Événement incontournable pour les passionnés d’art, le Salon du dessin, qui se tiendra du 18 au 23 mai au palais Brongniart, est l’occasion de dénicher de nouveaux artistes. Véritable investissement de niche, Louis de Bayser, président du Salon du dessin et de Fine Art Paris & La Biennale, décrypte le marché du dessin d’aujourd’hui.

Décideurs. Quel est l’état du marché du dessin aujourd’hui ?

Louis de Bayser. Très actif, le domaine du dessin est un secteur qui marche bien. Le dessin n’est pas toujours bien appréhendé dans le sens où les amateurs d’art ne savent pas toujours à quoi cela correspond, sa perception restant vague. Après une année 2020 compliquée, la reprise se fait sentir mais nous n’avons pas encore retrouvé les niveaux d’avant la crise sanitaire. Ce marché dynamique et solide se caractérise par des acheteurs passionnés et il n’y a de ce fait pas beaucoup d’abandon sur le marché.

Quels avantages à investir dans le dessin ?

Je pense qu’il faut d’abord acheter par goût avant de penser au retour sur investissement, sinon cela revient à acheter une action ou une obligation. Par ailleurs, c’est un marché conservateur, il ne faut pas en attendre une explosion de la valeur, bien que celle-ci reste sûre. Lorsque vous achetez le dessin d’un artiste connu, la valeur reste relativement stable.

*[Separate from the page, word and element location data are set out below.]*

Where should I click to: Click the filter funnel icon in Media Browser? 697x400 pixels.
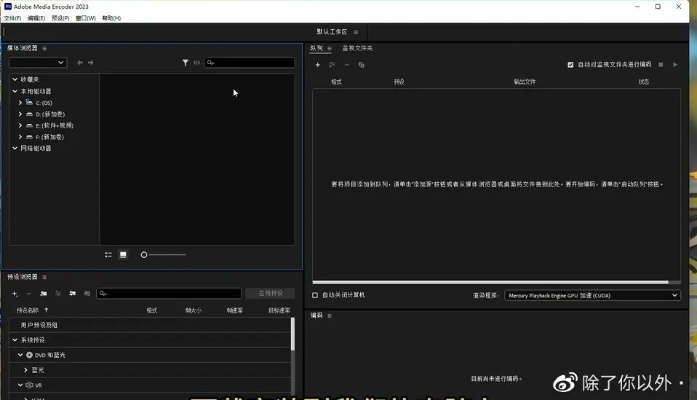pyautogui.click(x=185, y=62)
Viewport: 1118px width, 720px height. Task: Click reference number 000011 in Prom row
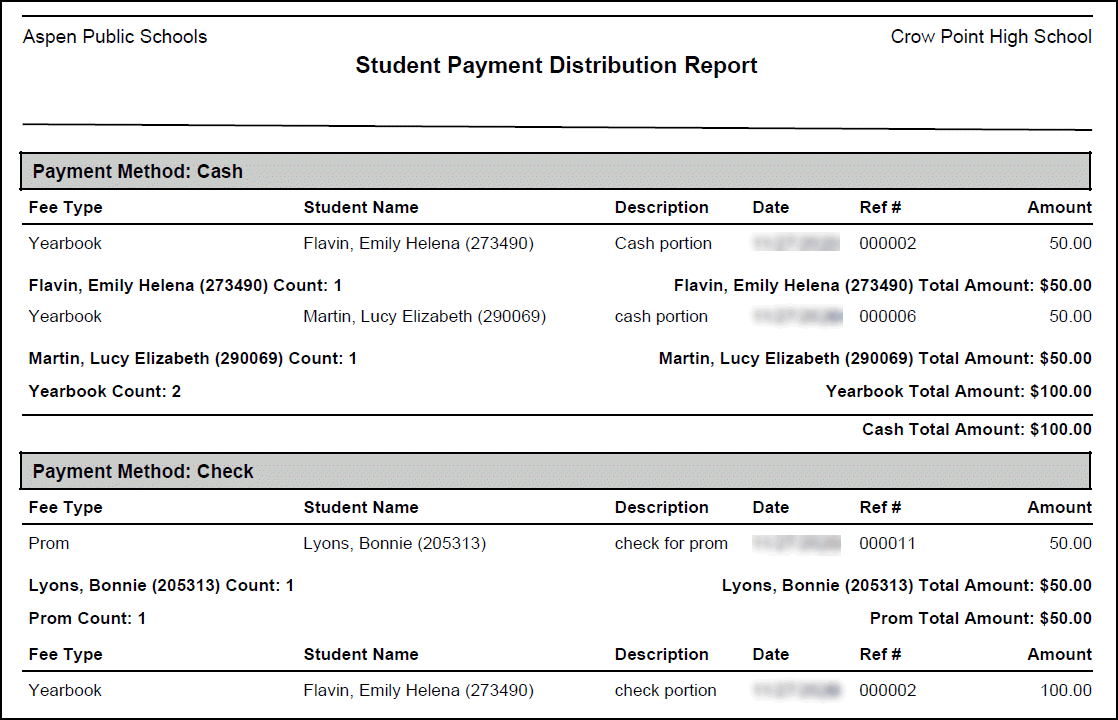887,543

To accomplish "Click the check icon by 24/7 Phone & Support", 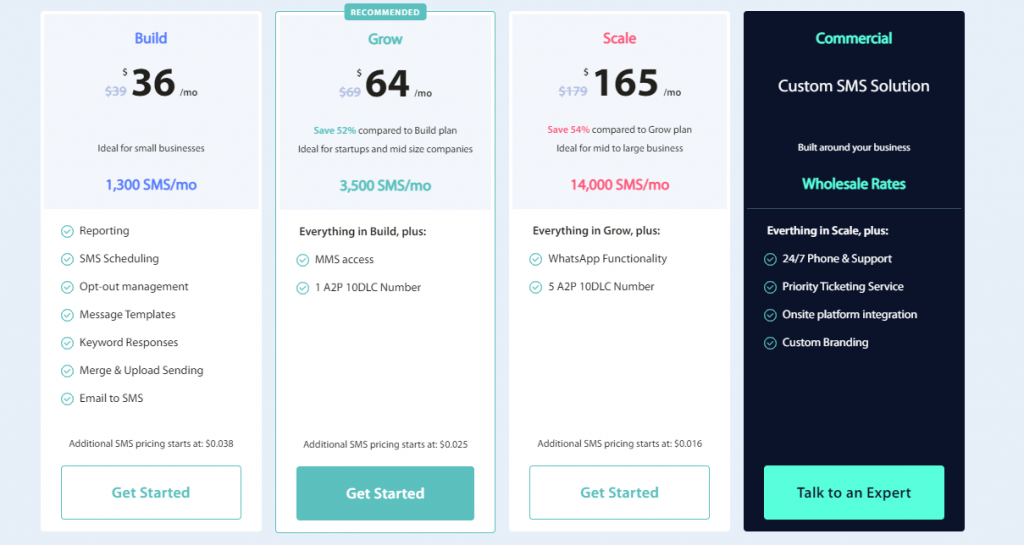I will (770, 259).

Quels sont les critères qui expliquent la valeur d’un dessin ?

C’est compliqué ! Chaque dessin est une œuvre d’art originale, unique et faite sur papier. Du fait de son originalité, il est compliqué de lui établir une cote. Sa valeur va être déterminée par son impact graphique, son importance dans la carrière de l’artiste…

"Du fait de son originalité, il est compliqué d’établir une cote au dessin"

Son état de conservation compte beaucoup dans le prix également car un dessin ayant conservé toute sa force et ses couleurs aura un prix plus élevé qu’une œuvre tachée.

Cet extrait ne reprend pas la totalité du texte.